The expected result is the material below, reproduced exactly from its first line through the line containing "Accounting / Finance (121, 1120)".

───── Record excerpts

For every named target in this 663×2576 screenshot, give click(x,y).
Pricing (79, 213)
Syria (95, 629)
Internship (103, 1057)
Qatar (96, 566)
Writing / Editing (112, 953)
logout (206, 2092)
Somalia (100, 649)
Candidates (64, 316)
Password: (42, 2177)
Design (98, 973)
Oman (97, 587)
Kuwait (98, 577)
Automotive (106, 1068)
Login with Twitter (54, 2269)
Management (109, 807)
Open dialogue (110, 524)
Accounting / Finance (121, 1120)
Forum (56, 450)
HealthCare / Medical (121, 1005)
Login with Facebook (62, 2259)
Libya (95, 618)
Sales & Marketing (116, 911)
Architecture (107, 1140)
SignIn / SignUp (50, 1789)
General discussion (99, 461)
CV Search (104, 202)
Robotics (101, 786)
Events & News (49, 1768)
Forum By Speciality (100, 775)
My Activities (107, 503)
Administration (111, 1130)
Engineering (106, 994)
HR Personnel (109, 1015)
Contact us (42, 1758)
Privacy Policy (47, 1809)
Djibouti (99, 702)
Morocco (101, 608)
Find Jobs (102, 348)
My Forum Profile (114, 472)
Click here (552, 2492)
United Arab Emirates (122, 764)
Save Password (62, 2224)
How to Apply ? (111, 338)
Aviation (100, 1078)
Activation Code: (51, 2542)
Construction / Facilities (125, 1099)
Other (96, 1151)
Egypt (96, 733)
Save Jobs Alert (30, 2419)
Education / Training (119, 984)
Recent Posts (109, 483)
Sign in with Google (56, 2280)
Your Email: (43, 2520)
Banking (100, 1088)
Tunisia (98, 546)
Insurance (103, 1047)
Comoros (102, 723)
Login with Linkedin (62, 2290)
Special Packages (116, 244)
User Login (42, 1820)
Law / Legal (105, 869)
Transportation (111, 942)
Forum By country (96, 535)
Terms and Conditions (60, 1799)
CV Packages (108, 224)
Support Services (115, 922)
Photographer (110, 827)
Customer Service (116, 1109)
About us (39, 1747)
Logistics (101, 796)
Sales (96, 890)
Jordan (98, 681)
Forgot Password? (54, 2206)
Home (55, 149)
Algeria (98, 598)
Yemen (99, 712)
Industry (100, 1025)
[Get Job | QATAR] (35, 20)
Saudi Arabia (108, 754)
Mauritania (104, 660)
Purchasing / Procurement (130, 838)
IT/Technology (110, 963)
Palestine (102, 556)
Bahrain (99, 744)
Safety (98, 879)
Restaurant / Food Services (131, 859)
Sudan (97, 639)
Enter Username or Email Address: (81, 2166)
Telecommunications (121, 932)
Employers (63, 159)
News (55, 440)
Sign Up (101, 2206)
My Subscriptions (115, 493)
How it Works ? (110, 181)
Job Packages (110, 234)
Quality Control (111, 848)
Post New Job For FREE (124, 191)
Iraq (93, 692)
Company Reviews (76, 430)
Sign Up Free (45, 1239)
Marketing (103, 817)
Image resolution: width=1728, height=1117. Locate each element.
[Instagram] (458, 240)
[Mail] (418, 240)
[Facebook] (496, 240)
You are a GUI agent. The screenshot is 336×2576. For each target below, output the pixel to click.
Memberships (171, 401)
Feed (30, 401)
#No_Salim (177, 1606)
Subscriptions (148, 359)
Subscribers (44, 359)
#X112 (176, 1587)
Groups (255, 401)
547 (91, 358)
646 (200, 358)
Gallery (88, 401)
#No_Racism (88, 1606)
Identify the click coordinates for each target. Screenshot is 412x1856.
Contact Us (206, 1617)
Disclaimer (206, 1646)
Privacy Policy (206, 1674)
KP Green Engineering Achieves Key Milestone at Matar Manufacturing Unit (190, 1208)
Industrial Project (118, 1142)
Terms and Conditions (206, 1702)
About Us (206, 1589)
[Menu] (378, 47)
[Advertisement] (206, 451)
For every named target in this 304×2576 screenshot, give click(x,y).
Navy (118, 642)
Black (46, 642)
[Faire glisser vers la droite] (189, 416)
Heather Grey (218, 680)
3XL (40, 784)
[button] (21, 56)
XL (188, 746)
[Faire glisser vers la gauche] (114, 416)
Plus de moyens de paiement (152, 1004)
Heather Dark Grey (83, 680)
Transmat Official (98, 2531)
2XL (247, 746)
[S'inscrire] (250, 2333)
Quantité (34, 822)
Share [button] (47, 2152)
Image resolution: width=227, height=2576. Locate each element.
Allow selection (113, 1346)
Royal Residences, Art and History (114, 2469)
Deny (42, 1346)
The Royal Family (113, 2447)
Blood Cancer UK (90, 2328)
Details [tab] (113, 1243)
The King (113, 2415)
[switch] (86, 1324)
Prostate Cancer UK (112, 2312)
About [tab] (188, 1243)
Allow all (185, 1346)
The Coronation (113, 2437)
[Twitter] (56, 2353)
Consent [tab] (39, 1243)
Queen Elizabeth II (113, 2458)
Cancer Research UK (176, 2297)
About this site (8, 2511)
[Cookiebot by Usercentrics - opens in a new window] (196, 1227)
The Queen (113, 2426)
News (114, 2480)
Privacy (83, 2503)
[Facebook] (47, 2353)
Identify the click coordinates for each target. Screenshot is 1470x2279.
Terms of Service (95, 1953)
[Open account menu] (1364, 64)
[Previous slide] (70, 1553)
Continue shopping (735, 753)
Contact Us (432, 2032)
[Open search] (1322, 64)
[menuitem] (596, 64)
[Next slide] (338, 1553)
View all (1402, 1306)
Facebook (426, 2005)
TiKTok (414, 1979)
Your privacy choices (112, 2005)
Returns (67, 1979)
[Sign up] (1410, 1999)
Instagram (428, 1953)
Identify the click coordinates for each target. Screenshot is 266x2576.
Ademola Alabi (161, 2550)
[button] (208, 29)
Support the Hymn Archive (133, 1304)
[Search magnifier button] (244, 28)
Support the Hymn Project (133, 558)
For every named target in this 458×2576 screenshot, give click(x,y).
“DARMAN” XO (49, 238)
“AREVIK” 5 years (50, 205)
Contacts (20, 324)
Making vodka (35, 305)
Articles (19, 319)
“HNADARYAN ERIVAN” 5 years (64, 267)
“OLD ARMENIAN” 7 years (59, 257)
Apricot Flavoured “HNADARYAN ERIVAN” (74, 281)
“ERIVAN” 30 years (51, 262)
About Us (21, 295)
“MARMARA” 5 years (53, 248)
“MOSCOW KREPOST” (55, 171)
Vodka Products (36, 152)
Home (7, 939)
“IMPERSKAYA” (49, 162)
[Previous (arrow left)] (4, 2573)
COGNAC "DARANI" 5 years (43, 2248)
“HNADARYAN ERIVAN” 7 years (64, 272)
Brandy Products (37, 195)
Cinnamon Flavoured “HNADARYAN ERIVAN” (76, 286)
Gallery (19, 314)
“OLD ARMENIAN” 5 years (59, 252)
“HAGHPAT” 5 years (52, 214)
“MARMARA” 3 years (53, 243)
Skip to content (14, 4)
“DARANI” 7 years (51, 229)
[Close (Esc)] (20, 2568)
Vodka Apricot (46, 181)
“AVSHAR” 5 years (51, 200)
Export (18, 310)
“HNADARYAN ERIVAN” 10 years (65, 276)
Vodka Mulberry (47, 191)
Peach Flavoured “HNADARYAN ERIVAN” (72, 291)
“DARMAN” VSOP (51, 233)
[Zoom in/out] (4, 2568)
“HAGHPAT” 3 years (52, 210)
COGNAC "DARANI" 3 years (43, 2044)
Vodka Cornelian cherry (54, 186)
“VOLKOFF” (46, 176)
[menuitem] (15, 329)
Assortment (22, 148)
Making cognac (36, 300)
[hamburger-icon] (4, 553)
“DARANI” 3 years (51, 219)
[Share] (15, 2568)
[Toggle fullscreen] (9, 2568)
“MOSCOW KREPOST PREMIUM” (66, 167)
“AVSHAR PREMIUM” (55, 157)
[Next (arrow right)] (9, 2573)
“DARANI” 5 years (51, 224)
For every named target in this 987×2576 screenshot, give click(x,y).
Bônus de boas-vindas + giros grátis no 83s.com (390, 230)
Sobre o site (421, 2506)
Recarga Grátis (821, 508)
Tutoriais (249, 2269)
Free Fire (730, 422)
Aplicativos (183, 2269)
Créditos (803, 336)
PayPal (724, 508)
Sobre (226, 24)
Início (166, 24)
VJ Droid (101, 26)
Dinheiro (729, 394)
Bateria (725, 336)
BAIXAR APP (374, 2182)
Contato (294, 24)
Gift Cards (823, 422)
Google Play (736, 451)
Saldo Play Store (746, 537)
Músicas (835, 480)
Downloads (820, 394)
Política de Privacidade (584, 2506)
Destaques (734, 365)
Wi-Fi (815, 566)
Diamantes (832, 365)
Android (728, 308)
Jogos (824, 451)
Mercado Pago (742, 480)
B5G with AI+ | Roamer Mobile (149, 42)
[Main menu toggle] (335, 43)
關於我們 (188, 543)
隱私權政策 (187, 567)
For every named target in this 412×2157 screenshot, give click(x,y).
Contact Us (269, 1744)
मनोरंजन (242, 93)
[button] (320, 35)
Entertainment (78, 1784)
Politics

──────────

▸ Answer:
For every named target in this 663×2576 screenshot, give click(x,y).
Pricing (79, 213)
Syria (95, 629)
Internship (103, 1057)
Qatar (96, 566)
Writing / Editing (112, 953)
logout (206, 2092)
Somalia (100, 649)
Candidates (64, 316)
Password: (42, 2177)
Design (98, 973)
Oman (97, 587)
Kuwait (98, 577)
Automotive (106, 1068)
Login with Twitter (54, 2269)
Management (109, 807)
Open dialogue (110, 524)
Accounting / Finance (121, 1120)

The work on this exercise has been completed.